In tissue engineering, the type, composition and properties of biomaterials used as scaffolds have a profound effect on the regeneration of new tissues. In the case of collagen, for example, its structure and fibrillar arrangement in vivo have a direct affect on its function – such as its ability to withstand mechanical stress – and so optimal scaffold mechanics should provide an environment that mimics the molecular arrangement of collagen fibrils.
Continued improvements in biomaterial design have been able to translate some of these structure-function relationships successfully to yield new in vivo models, and new materials have emerged that provide more optimal environments for cellular growth and tissue reconstruction.
These new “smart” scaffolds generally involve combination and hybrid materials coated with growth factors or cells for improved vascularization. The growth factors are usually chosen so that they mimic specific functions of in vivo tissue and are crucial for optimal engrafment of the implanted scaffolds and to support the function of the newly formed tissue.
The trend toward such “smart” scaffolds has created a number of novel biomaterials with promising regenerative behavior.
In a study published last week in the Proceedings of the National Academy of Sciences, a new combination scaffold, made from a combination of silk protein and a collagen-based gel, coated with rat neurons, was developed as a model of 3D brain-like tissue. The authors, led by Dr. David Kaplan of Tufts University, showed that the neurons managed to grow axons through the scaffold, which itself survived for more than two months in the lab. The authors also founds that neurons in their 3D brain-like tissue exhibited higher expression of genes involved in neuron growth and function.
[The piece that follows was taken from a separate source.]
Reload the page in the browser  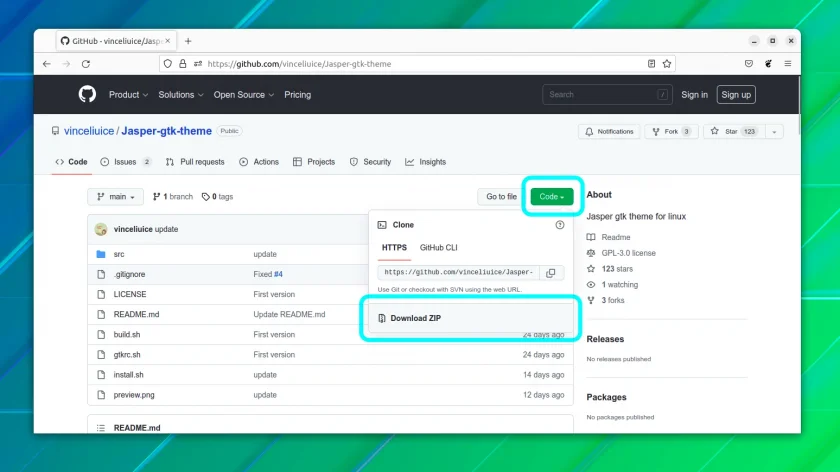[x=86, y=64]
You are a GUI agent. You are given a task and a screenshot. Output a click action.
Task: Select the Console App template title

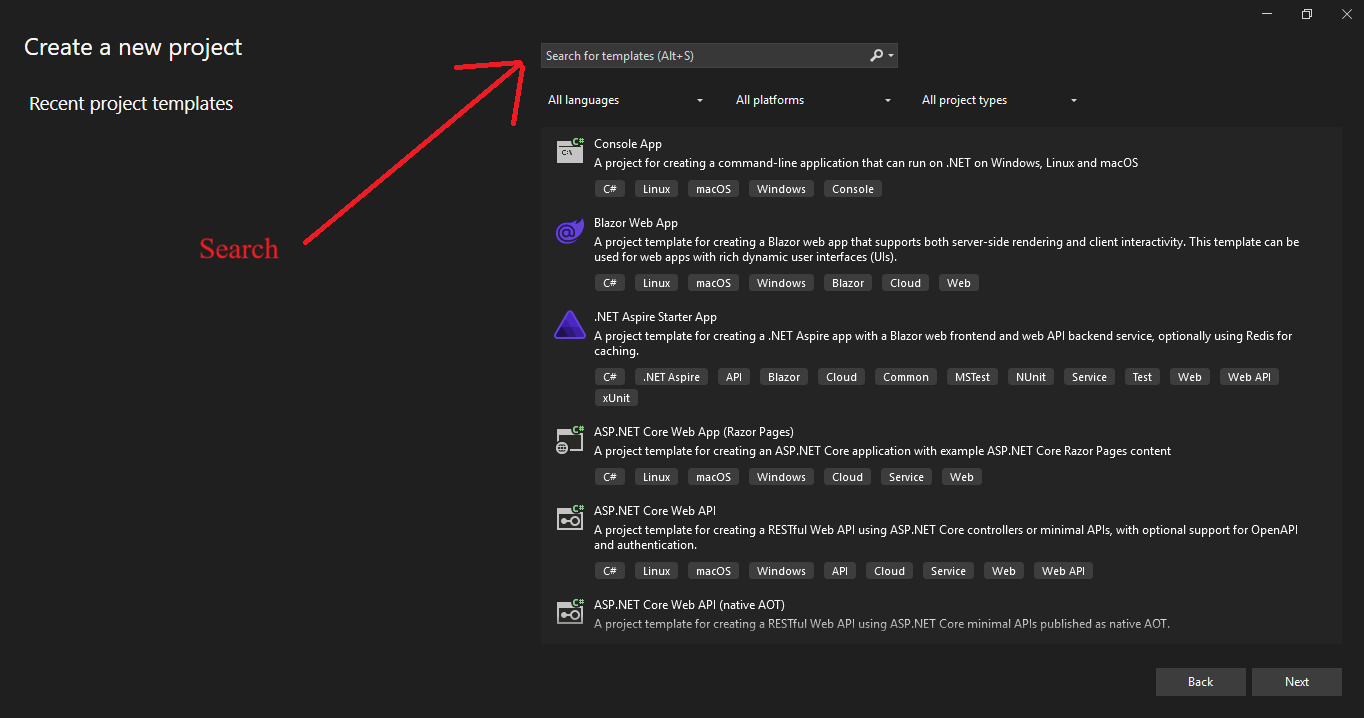(628, 144)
Elsewhere, novel approaches for improved coating of scaffolds are being developed: researchers at the University of Colorado developed a new 3D scaffold based on PLGA coated with growth factors for controllable bone tissue regeneration. Using a layer-by-layer assembly approach, the authors coated the PLGA scaffolds with platelet-derived growth factor (PDGF) first, followed by bone morphogenetic protein 2 (BMP-2), two most important growth factors for bone repair. By coating PDGF first followed by layers of BMP-2, the authors achieved sustained release of the growth factors in a way that mimics the process of in vivo healing.
Nanotechnology is also emerging as a tool to achieve molecular structures of scaffolds closer to those of native tissue – such as the recent development of nanoparticles – published about in Scientific Reports – for the assembly of collagen scaffolds with fibrillar lamellae that resemble native lamellae.
Such examples of new 3D scaffolds emphasize the importance of combination approaches for developing next generation tissue regeneration substrates and show that scaffolds of the future will benefit multipronged development approaches.